Saturday, June 2, 2012

Sunday, 6/3/12 update

The ES is in a strong downtrend which does not appear over, although a bounce in the very near future would not be a surprise.  From an EW standpoint, the selling that started at the close last Tuesday looks like three waves through EOD Friday, with the 3rd wave possibly done or very close to done.  This would portend a wave 4 & 5 before a more serious bounce or change of trend.  Momentum indicators are oversold on an intraday basis but not quite oversold on a longer term time frame which supports the EW analysis.
60 minute bars

5 minute bars

Two alternate counts seem the most likely at this point.

Alternate #1


Alternate #1 has to be the preferred count right now given the precarious situation in Europe and the evidence of another looming recession in the U.S.  The ES/SPX and other U.S. equity indexes are certainly supporting this alternate with the impulsive looking wave structures that have been expressing themselves since the top of late March.  If this alternate plays out the ES should be steady down for some months to come with an eventual low around the ES 1000 area.
The current count here has the ES closing in on the low of Minor W3 (red) of Intermediate W1 (purple).  The bear move should have 5 Intermediate waves, so the ES is in the relatively early stages of the sell off.  If this is correct, there will be a Minor W4 correction followed by Minor W5 down before a more significant bounce can be expected.

Alternate #2


Alternate #2 says that the ES is in a large ending diagonal structure that commenced with the low at 1068.00 early last October.  An ending diagonal is a 5 wave structure where wave 4 overlaps the top of wave 1, which has occurred on May 21 and then again on Friday last week.  Each wave should be a three legged structure, and that is evident in all 4 waves so far.  Also, there is a nice piece of symmetry in this count: Intermediate W2 (purple) was a double zig-zag and Intermediate W4 also appears to be a double zig-zag.  If the current count for this alternate is correct then the ES is in the last stages of Intermediate W4.  Target area for the W4 low is in the mid-1200's.
This ending diagonal would be the last move in the longer term structure dating back to the post-crash lows of March '09.  As such it's conclusion would portend some pretty serious bear market action. 
So the major difference between Alternate #1 and #2 is a matter of timing, they both would result in major damage to equity prices, but Alternate #1 says "happening now" and Alternate #2 says "happening a few months down the road".

ES 1269
ES 1269 has a good possibility of providing significant short term (1 - 2 weeks) support to prices.  First, it is the point at which Minute W4 (green) = Minute W1 in Alternate #1.  Second, it shows up as a "volume hole" in a 6 month volume profile study of the ES.

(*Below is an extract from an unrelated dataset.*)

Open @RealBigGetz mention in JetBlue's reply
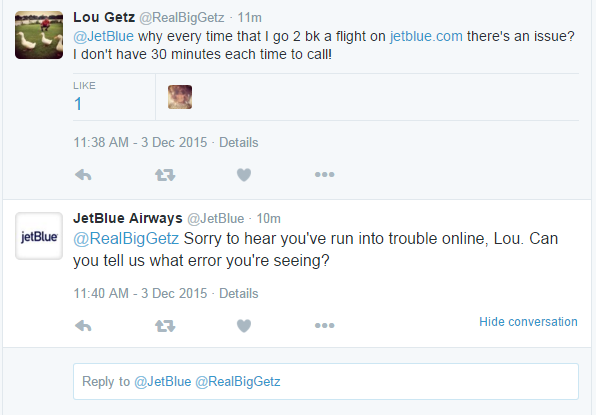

Volume holes are price levels where noticeably less contracts have been traded during the time frame of the study.  As such they provide an indication of a price level where significant support/resistance may be located - if relatively less contracts have been getting traded at a certain price point it follows that prices have been bouncing off that price point.  As with any market analysis tool this is not a 100% deal, notice how prices sliced down through an apparent volume hole at 1293.75 on Friday (although there was a small hesitation at that level).

Gold looks very likely to have finally established the bottom to the the Major Wave 4 correction to it's bull market run that started in Oct '08.  If so it's in the very early stages of Major W5 of that run and thus should match the Major W3 high of 1923.70 at a minimum.  In commodities the 5th wave of a sequence is usually the strongest as opposed to equities where the 3rd wave is expected to have the greatest strength.  Thus there's every possibility that gold will exceed the $1060 gain of Major W3, which would give a potential target of $2600/oz or better.  Whoa Nelly!!!



If gold is in fact embarking on a some serious price appreciation that would support the case for the ES Alternate #1.  Severe equity bear market = fear = higher demand for gold.